= What you have to do =
The records follow. Filter them to the lines that hold "agent".
※ ※ ※
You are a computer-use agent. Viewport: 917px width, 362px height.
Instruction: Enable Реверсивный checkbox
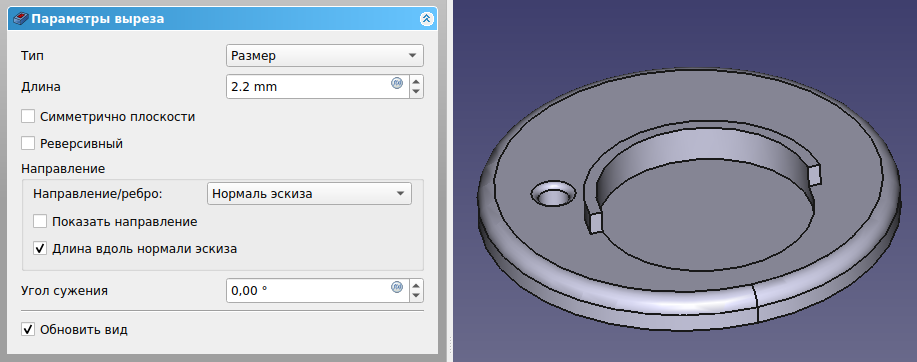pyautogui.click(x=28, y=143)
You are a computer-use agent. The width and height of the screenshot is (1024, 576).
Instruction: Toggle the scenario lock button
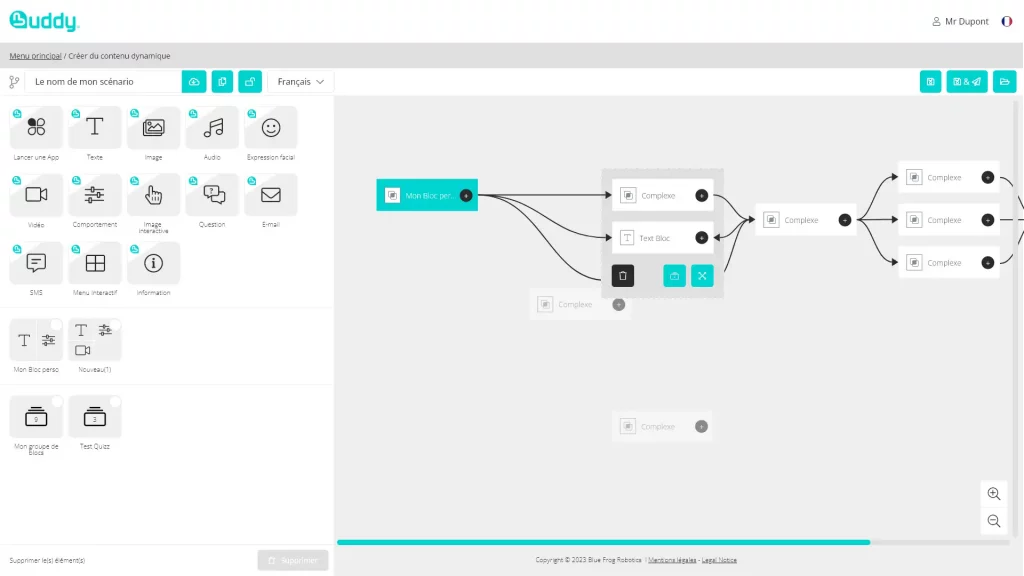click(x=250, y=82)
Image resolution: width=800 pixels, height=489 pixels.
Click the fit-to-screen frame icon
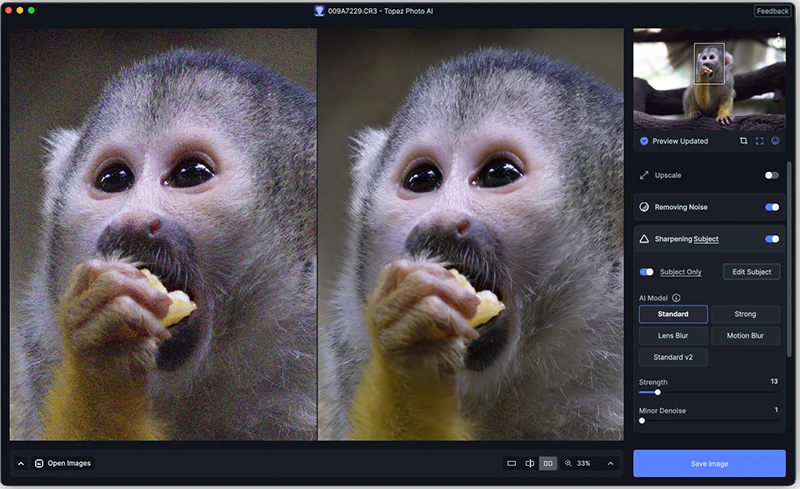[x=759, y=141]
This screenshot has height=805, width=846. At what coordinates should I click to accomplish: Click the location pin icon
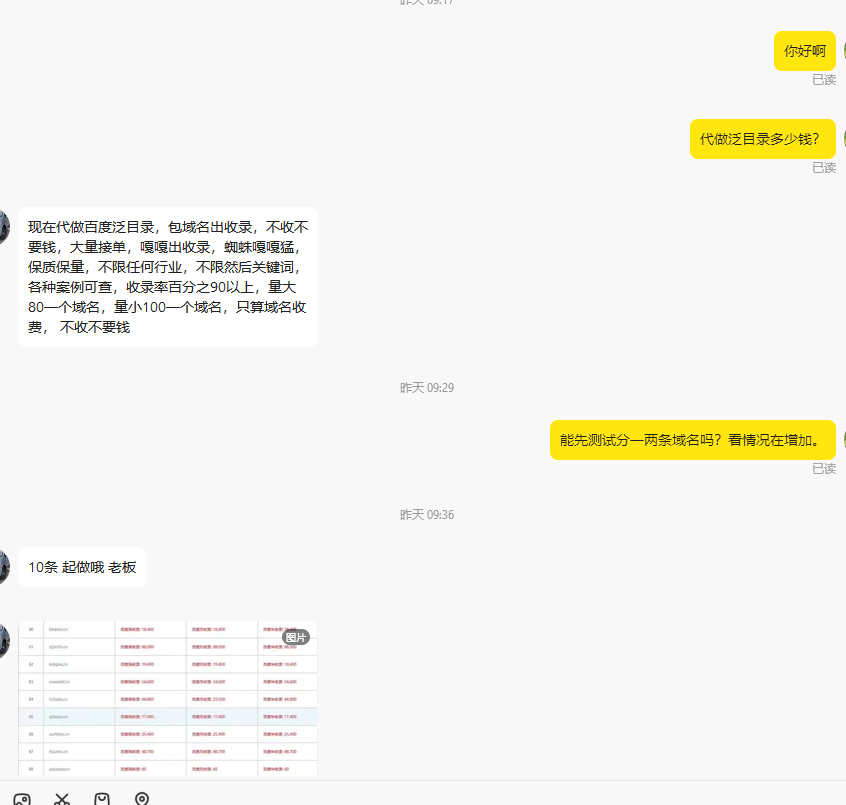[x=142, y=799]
※ ※ ※
= Response to the task =
You are a computer-use agent. Viewport: 917px width, 362px height.
You are a computer-use agent. The width and height of the screenshot is (1024, 576).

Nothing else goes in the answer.